=== GIVEN RECORDS ===
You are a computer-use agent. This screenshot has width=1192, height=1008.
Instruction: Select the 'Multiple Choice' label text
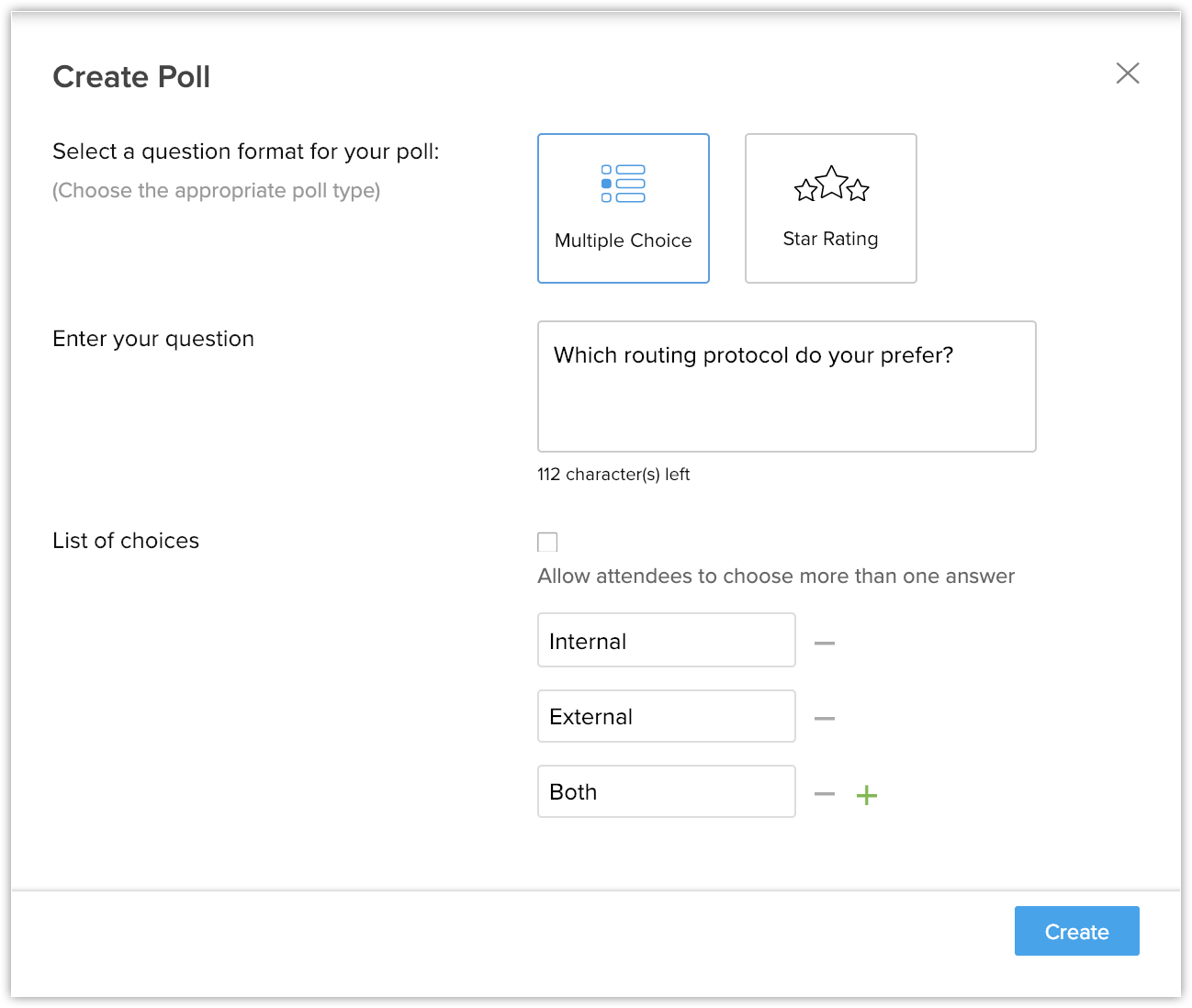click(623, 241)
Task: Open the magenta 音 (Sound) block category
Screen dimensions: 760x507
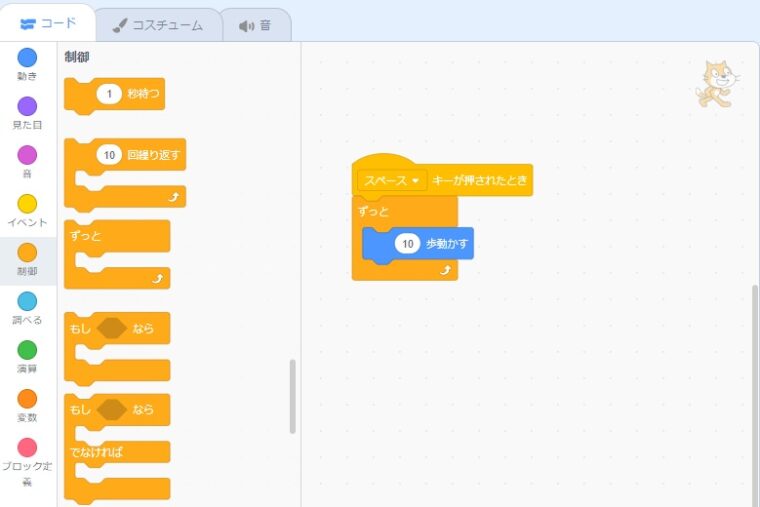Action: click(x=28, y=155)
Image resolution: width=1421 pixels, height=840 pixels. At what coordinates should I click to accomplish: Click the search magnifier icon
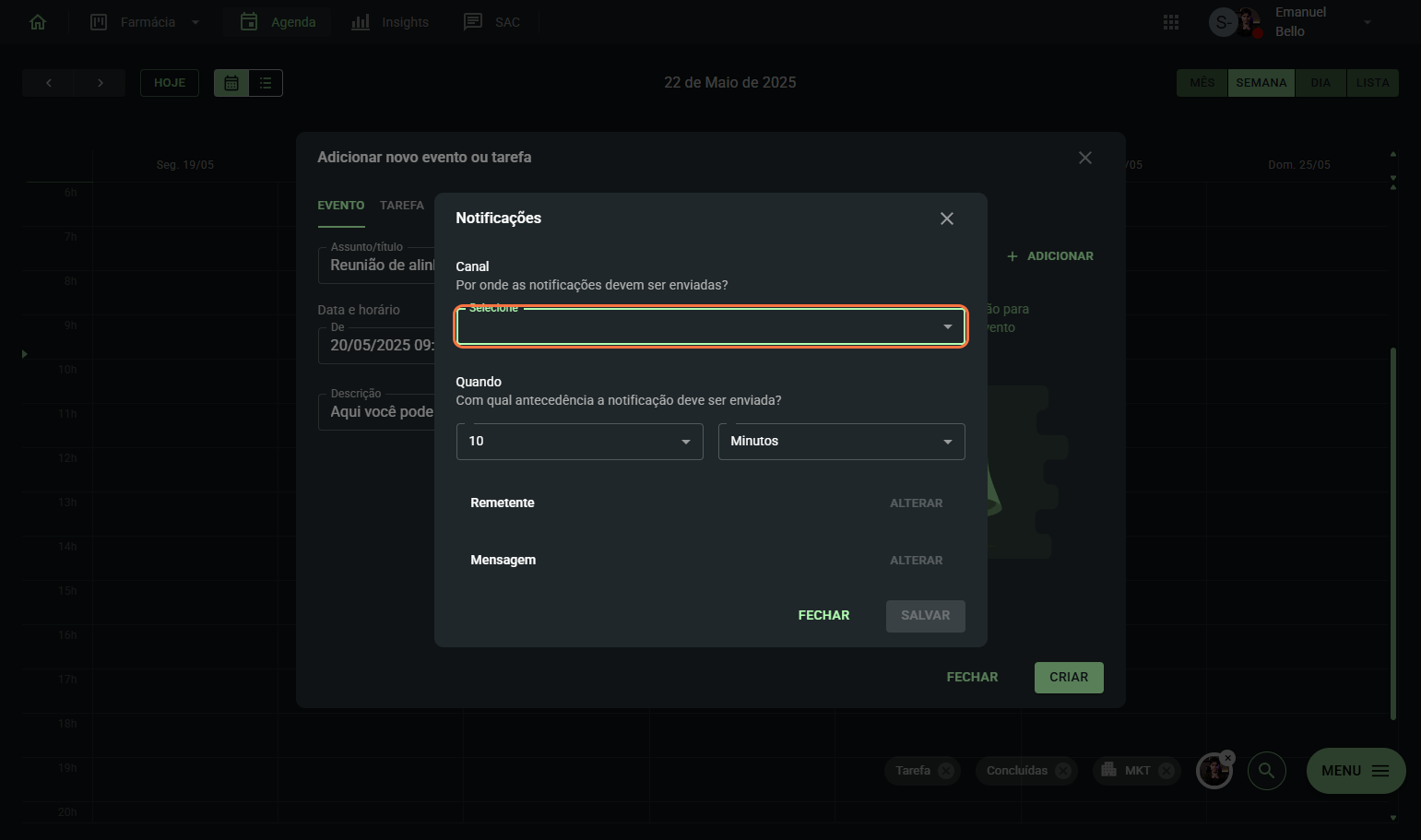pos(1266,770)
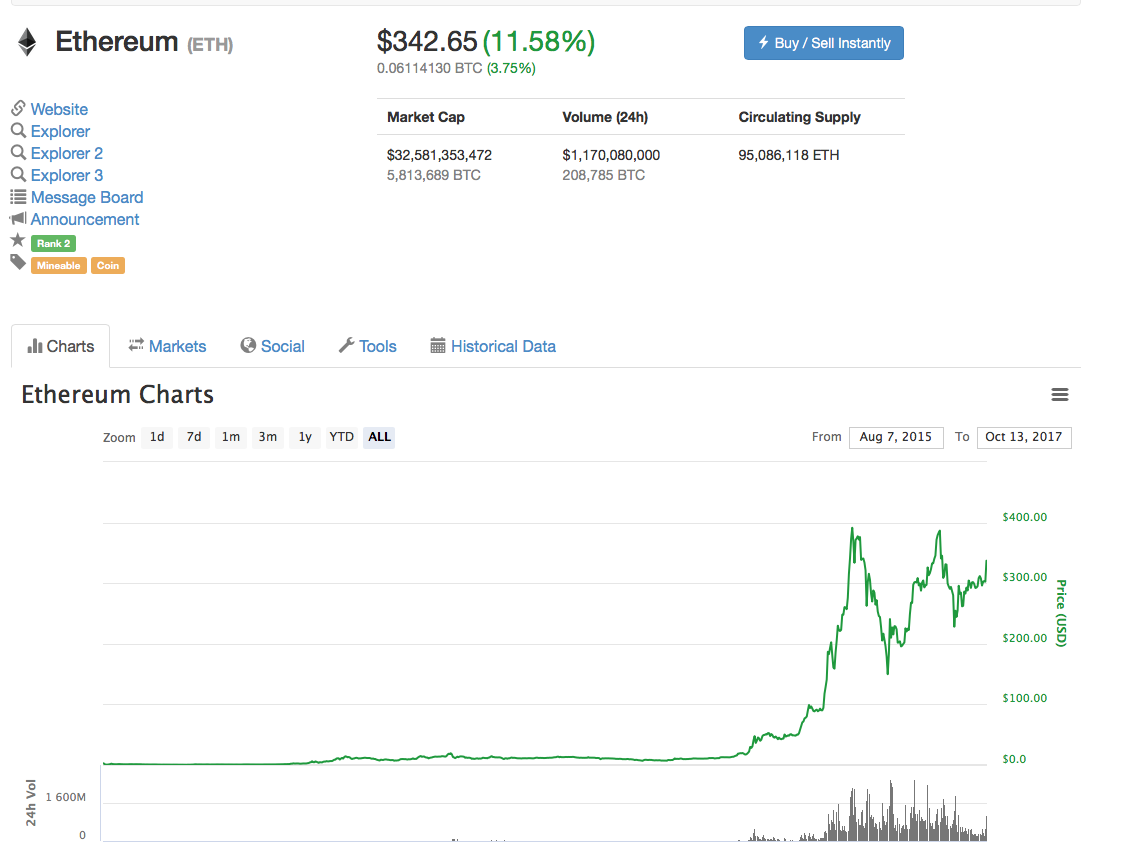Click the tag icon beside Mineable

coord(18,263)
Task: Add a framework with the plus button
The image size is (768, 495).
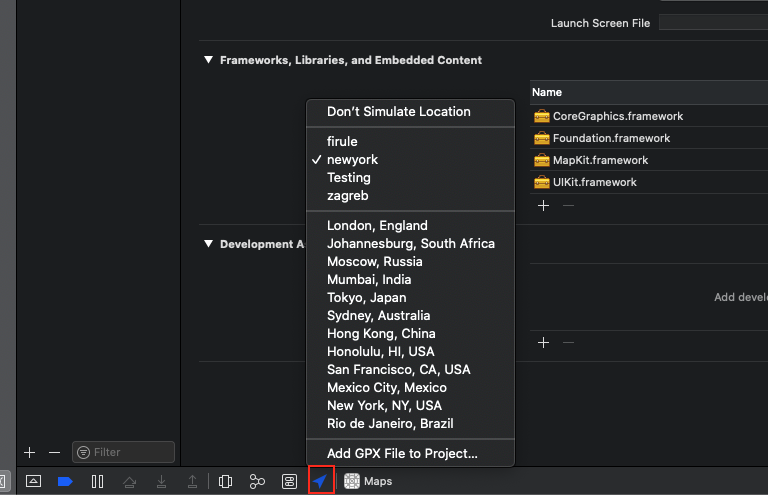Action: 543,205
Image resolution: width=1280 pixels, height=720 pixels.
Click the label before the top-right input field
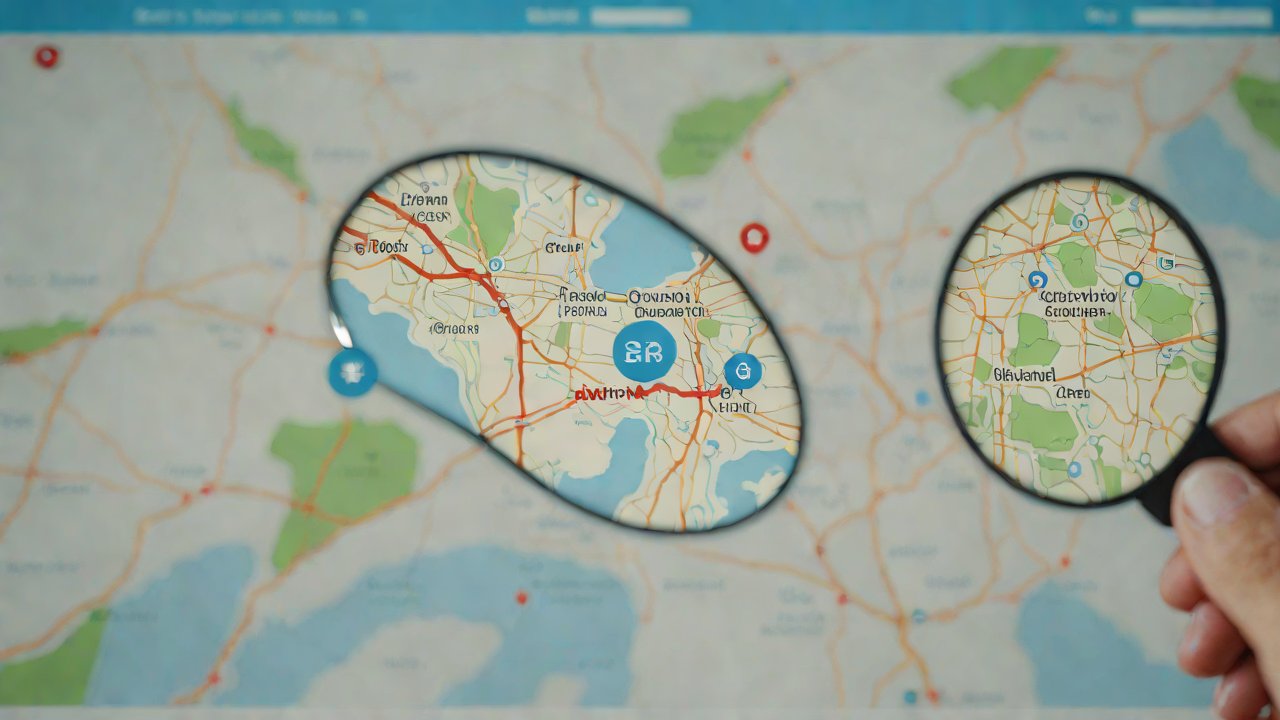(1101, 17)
===
In your copy, exclude the pictures and repeat each entry above exactly.

You are a computer-use agent. This screenshot has width=1192, height=1008.
Instruction: Select the 'Multiple Choice' label text
click(623, 241)
Task: Open the magenta 音 (Sound) block category
Screen dimensions: 760x507
Action: click(x=28, y=155)
Image resolution: width=1421 pixels, height=840 pixels. At what coordinates should I click to accomplish: Click the search magnifier icon
pos(1266,770)
Click the tag icon beside Mineable

coord(18,263)
Task: Add a framework with the plus button
The image size is (768, 495).
Action: 543,205
Image resolution: width=1280 pixels, height=720 pixels.
Click the label before the top-right input field
(1101, 17)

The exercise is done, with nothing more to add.